Trying Ollama (Local AI) with a new/old GPU

Paul_McGee · 27 October 2025 00:07

I have dipped a toe in the local LLM water only a little before.

Inspired by @Geoff, I looked for a way to run something locally - and ended up at finding “gguf” and “llama.cpp”.

It was interesting, and kinda neat, to see /something/ being generated … but it was pretty awkward and sometimes got stuck in loops or went waaaaay off track.

For example :

Previously I had a gtx-1070 gpu (2016) … and just now have upgraded to a rtx-3070 (2020)
They both have 8GB memory.
I wanted to see what the difference was … but, it turns out I was never actually using the 1070

In any case, I installed Ollama, got it to download some models (Qwen3:4B, Qwen3:8B, Qwen3:30B, Deepseek-r1:8B) and try it. (I was asking it the same question for Delphi .. but happened to record asking about it for Rust)

The results were pretty strong .. more than I’d expected :

ap2021 · 27 October 2025 00:31

Bigger models are even stronger, but you’ll need some very expensive hardware to run them: >30k as a start.

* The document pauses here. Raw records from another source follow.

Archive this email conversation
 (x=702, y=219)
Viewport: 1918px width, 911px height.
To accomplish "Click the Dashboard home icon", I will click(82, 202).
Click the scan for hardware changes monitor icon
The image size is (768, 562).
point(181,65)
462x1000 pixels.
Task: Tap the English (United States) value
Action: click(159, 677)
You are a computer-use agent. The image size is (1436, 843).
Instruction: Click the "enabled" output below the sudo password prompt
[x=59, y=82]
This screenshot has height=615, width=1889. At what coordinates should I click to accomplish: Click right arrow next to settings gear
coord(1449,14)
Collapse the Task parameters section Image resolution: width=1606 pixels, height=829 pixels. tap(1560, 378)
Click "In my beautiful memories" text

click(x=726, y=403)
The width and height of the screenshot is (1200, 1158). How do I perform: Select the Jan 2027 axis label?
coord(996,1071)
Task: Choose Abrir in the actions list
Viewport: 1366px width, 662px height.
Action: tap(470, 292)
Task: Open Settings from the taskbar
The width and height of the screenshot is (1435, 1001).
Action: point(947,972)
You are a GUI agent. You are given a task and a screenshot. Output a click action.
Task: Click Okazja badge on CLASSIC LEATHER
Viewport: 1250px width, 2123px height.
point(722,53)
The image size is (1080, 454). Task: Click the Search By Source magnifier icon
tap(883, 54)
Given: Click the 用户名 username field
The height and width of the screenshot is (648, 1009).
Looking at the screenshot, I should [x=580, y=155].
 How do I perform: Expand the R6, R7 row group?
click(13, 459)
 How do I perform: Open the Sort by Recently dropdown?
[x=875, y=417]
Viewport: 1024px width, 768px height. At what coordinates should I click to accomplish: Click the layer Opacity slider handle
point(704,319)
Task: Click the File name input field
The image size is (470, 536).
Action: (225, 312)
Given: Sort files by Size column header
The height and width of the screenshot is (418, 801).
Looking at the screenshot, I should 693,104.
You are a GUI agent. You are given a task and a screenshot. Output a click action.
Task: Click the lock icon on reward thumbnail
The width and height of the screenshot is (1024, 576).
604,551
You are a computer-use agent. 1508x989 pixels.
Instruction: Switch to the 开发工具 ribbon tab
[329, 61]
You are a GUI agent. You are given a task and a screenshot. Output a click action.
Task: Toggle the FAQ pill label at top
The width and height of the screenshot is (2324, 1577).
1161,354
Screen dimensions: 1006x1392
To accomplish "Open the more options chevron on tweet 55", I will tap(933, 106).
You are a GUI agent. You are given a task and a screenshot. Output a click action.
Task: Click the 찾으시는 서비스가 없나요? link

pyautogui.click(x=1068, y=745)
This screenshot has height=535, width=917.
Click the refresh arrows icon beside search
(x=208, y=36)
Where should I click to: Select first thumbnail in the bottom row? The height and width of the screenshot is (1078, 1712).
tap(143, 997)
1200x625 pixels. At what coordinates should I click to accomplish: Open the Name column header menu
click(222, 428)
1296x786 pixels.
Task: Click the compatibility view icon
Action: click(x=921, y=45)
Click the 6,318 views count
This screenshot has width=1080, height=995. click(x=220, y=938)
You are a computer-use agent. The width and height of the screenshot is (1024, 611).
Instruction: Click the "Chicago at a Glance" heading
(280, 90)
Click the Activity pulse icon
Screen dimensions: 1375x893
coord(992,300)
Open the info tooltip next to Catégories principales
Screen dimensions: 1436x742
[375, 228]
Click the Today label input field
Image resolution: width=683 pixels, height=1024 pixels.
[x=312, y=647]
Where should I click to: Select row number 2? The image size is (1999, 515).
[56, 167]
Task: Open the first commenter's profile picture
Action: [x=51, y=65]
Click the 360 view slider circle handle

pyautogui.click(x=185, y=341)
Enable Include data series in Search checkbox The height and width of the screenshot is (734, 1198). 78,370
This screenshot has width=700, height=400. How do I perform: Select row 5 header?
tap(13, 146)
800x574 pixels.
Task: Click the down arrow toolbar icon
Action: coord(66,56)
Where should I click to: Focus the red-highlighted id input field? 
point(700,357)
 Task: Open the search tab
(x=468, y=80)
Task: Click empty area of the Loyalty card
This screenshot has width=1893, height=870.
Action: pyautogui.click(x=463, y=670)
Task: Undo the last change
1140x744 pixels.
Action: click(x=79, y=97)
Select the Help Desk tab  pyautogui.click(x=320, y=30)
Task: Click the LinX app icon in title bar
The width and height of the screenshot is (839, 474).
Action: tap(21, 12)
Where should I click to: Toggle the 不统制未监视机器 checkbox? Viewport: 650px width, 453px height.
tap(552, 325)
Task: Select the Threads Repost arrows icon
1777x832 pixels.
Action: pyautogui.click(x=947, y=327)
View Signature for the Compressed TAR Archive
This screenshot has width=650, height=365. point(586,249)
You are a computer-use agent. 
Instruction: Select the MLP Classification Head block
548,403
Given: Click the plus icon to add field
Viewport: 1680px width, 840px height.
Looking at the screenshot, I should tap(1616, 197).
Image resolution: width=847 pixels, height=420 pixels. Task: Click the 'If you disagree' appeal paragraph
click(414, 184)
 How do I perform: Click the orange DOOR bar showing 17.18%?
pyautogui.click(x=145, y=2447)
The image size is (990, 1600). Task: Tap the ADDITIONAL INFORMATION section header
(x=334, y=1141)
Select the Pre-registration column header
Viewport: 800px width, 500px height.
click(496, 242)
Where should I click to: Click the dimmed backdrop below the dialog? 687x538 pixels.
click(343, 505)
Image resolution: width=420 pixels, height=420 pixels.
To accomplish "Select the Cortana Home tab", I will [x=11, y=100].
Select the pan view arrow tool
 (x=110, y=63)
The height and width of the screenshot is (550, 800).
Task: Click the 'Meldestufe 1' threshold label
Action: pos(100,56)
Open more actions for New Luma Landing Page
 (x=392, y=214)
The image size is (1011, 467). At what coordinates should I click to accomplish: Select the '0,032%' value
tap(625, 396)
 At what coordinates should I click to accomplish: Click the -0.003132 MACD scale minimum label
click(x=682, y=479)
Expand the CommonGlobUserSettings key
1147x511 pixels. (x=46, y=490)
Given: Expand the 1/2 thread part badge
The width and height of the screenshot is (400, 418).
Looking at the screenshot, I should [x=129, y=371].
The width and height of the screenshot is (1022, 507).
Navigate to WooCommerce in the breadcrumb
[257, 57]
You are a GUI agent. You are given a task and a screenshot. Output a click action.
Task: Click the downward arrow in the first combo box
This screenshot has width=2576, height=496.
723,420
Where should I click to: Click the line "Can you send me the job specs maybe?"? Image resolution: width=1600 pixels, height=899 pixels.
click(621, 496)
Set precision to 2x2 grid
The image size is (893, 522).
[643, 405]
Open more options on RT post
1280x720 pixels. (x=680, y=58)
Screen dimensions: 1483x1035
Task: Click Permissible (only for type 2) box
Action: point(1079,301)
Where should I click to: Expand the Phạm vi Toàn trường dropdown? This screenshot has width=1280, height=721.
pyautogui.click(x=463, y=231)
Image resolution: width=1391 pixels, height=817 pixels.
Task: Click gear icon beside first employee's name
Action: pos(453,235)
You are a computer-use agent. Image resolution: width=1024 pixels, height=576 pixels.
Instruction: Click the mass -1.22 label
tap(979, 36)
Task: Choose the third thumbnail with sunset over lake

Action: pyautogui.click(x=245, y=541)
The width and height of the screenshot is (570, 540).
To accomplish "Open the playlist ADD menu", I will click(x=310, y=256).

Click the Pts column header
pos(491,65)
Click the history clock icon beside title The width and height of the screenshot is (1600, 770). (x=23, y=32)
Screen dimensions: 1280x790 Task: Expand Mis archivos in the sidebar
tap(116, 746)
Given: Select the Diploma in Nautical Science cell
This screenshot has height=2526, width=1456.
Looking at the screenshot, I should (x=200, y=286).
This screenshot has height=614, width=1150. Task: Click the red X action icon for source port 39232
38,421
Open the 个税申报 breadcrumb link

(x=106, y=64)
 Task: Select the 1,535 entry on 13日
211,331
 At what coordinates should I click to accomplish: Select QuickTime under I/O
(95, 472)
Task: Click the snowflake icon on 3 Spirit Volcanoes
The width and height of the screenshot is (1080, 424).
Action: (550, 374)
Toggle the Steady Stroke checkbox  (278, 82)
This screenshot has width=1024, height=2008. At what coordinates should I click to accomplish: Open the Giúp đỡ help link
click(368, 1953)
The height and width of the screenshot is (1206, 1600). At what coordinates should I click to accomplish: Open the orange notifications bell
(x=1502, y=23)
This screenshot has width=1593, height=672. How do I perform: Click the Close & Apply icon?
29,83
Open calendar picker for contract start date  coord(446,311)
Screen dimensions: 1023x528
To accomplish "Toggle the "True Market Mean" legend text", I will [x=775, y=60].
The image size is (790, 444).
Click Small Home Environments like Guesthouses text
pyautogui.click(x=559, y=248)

And it does change daily, so what you see, think or plan today would be totally disrupted tomorrow, hard to keep up…

Alex

vincent · 27 October 2025 00:37

lmstudio work pretty well and is easy to use - https://lmstudio.ai/

I have a 4060Ti with 8GB vram - and vram is a major limiting factor for local ai. I the entire model is not able to be loaded into vram the you can forget about an decent performance. Sadly the nvidia pro 6000 are well out of my budget at around $18K - they do have 96GB DDR7 vram.

The Intel Arc B60’s look promising, 24GB vram.

Another issue is that most of the new cards are PCIe 5 which for me means upgrading my pc.

One other option is the Mac M4 Pro Max - but when you spec those up it gets $$$ pretty quickly. So for now I’ll sstick with claude code and limit what it has access to.

Jarrod · 27 October 2025 04:26

I will second LM Studio.

As for model size, I find that you can generally run a model that is around the same size as total RAM (VRAM+system), so with 4GB VRAM + 32GB system RAM you can run a model ~36B params give or take (better to aim for a model that is a bit smaller). It won’t be fast without a beefy GPU & lots of VRAM but it’ll run.

There is also the possibility to spin up a model in private cloud. I’m not sure what the costs are there but might be useful to evaluate performance (smartness and speed) before purchasing hardware.